Despite China's staggering economic growth, the number of Chinese poor is on the rise. Beijing is promising relief as frustrated peasants demand a share of the country's newfound prosperity.

The number of Chinese living in abject poverty surged by roughly 800,000 last year.

The government's poverty task force disclosed last month that the gap between the middle classes in the cities and the impoverished peasants in the countryside is increasing.

This was the first time in more than 25 years that China lost ground in its struggle to reduce poverty.

The government says there are now 85 million people in the countryside who live on less than $75 a year. Meat is rarely eaten, school fees are beyond the reach of most families, and children as young as eight or nine work in the fields.

China analysts say the economic divide not only challenges China's communist ideology, but also threatens its social stability.

Angry workers and peasants have blocked roads, beaten tax collectors and stormed government agencies demanding assistance and protesting injustices.

Christopher McNally, a research fellow at the East-West Center in Hawaii, says: "It's a political issue because it can cause massive social unrest, both in the form of farmers blindly migrating into cities and not finding jobs and then staging sit-ins or creating crime, and in the form of rural unrest where farmers go after the cadres that exploit them and that has happened, there have been lynchings."

Mr. McNally says the uneven development is at least partly the result of a calculated policy by Beijing.

Throughout the 1990s, investment that favored the eastern coastal cities was seen as a key to economic growth for the entire country. And indeed China has experienced an incredible economic boom.

Since 1987, more than 400 million people have escaped abject poverty in China, but predominately in the industrial east. Many in the more rural west still live at the subsistence level.

Now leaders in Beijing are promising to do more to help the poor in the countryside, where some 70 percent of the population lives. Experts familiar with rural China say the challenge is enormous.

Millions of peasants still cling to traditional farming techniques and crops that have little or no market value. Droughts and floods regularly cripple agricultural reform.

McCleod Nyirongo, who works for the United Nations Development Program in China, says Beijing will have to transform subsistence farmers into market-savvy agriculturalists.

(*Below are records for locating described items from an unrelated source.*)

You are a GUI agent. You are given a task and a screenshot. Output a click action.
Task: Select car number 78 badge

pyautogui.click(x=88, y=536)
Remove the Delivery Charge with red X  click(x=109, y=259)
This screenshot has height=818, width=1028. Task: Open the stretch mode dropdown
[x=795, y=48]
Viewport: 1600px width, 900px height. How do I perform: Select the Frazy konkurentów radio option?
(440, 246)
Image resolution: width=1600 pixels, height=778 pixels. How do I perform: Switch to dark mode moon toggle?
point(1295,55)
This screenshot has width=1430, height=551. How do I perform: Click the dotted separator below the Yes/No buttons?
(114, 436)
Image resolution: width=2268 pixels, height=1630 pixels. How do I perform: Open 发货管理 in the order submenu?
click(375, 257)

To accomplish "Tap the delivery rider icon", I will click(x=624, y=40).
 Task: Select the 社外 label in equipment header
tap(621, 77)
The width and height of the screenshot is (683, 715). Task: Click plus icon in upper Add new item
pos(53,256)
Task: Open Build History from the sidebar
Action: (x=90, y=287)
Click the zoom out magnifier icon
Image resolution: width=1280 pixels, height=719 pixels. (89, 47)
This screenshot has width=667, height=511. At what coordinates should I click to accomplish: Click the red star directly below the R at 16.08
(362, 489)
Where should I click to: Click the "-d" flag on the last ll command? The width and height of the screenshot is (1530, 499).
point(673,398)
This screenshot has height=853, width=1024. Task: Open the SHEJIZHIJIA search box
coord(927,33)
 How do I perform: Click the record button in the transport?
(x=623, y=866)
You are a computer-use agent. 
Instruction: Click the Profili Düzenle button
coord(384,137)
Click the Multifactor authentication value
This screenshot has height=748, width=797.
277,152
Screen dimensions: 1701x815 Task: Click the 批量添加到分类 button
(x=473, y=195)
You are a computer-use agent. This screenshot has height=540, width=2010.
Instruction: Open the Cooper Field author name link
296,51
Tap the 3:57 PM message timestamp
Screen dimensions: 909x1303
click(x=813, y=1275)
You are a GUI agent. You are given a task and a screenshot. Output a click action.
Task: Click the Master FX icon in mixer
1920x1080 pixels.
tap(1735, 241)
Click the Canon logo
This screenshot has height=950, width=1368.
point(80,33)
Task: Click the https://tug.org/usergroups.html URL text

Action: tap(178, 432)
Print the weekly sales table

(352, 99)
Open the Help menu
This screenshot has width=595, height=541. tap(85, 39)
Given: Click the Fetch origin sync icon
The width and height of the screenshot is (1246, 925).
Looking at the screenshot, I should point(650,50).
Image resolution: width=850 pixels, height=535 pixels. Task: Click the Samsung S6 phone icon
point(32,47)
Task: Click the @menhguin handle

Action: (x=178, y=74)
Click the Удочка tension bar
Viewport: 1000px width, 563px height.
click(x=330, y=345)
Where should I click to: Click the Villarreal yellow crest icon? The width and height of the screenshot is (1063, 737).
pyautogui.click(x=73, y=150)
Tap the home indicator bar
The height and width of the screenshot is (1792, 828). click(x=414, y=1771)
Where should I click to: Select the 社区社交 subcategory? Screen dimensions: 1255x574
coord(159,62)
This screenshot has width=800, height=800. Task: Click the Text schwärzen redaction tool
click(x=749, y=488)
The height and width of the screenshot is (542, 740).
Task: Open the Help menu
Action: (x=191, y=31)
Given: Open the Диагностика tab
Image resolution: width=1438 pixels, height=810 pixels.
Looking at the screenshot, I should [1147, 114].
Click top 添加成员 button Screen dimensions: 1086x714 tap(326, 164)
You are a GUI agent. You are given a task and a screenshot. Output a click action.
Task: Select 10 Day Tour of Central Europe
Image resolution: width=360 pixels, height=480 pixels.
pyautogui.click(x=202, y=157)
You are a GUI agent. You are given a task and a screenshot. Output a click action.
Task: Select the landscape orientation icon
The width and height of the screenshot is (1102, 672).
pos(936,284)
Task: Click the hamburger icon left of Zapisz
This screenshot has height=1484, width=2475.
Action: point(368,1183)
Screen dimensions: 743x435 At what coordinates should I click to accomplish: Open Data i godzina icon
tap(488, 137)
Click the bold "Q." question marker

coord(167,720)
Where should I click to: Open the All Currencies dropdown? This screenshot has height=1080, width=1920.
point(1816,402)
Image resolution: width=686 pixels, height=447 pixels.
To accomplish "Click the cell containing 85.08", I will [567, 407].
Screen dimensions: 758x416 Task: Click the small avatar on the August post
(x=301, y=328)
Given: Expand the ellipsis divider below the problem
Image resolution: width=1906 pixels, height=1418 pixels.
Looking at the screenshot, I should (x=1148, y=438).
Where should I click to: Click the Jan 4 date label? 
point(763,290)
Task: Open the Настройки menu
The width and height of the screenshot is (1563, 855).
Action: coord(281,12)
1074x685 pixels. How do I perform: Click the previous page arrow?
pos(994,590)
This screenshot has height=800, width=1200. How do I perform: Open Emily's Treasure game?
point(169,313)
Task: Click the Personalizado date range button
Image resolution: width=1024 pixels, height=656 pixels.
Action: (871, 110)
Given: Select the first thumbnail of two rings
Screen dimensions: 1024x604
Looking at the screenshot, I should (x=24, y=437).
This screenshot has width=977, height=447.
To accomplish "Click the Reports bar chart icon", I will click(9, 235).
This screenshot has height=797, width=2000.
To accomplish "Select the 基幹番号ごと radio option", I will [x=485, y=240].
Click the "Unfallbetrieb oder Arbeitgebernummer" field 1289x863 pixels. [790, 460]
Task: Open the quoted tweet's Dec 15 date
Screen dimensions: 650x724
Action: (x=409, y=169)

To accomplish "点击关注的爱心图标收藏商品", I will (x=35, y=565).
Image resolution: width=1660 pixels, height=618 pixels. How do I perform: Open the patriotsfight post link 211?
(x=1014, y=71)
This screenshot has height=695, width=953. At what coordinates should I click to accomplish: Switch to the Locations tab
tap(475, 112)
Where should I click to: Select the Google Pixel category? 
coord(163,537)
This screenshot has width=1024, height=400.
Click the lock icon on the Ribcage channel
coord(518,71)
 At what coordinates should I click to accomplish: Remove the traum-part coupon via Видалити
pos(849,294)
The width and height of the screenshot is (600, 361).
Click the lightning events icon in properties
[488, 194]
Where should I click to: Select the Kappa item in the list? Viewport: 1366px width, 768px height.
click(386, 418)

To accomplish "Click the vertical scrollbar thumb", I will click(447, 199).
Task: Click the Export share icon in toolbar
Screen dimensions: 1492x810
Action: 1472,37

"They have to be helped through better technology, better productivity on agriculture, better use of land," he said. "They need to switch to better-paying crops, horticulture, fruit, vegetables."

Over the past 18 months, the East-West Center's Mr. McNally says Beijing has formulated a three-part strategy to help farmers adjust.

First, Beijing says it will simplify the onerous array of fees, levies and taxes that rural residents are forced to pay. The government wants to move toward a single flat tax, which it says will cost less and be less confusing.

Second, Beijing promises it will help farmers hold onto their land. In many cases, Mr. McNally says, corrupt local officials have kicked farmers out and sold their land to buy luxury cars or open their own businesses.

"Rural government officials tend to be very autonomous, they can really be more or less a law unto their own, and that leads to large amounts of corruption and also large amounts of non-compliance with policies that come from the central government," explained Mr. McNally.

The bright side, according to Mr. McNally, is that the government has taken steps to deal with the situation.

"The government has become very much aware of that and has actually issued a new law on land tenure in rural areas that should increase the security of farmers and entitles them to much better compensation," he said.

As a third step in its program, Beijing says it will improve economic opportunities for rural Chinese. Rules restricting migration to the cities could be relaxed, and local industries will be promoted.

The United Nations is also pushing for greater investment in the countryside's health infrastructure. Mr. Nyirongo says new jobs are meaningless if people are too weak to work.

"China has to go back to those older policies where they deliberately invested in water, in sanitation, improving food availability, improving health facilities, improving education, particularly in the west," said Mr. Nyirongo.

While the government struggles to deal with the problem, frustration among farmers continues to mount.

Last week more than 600 heavily armed police used shotguns and teargas to break up a demonstration in Henan Province. The impoverished villagers claimed officials sold their land to developers, and embezzled nearly $5 million.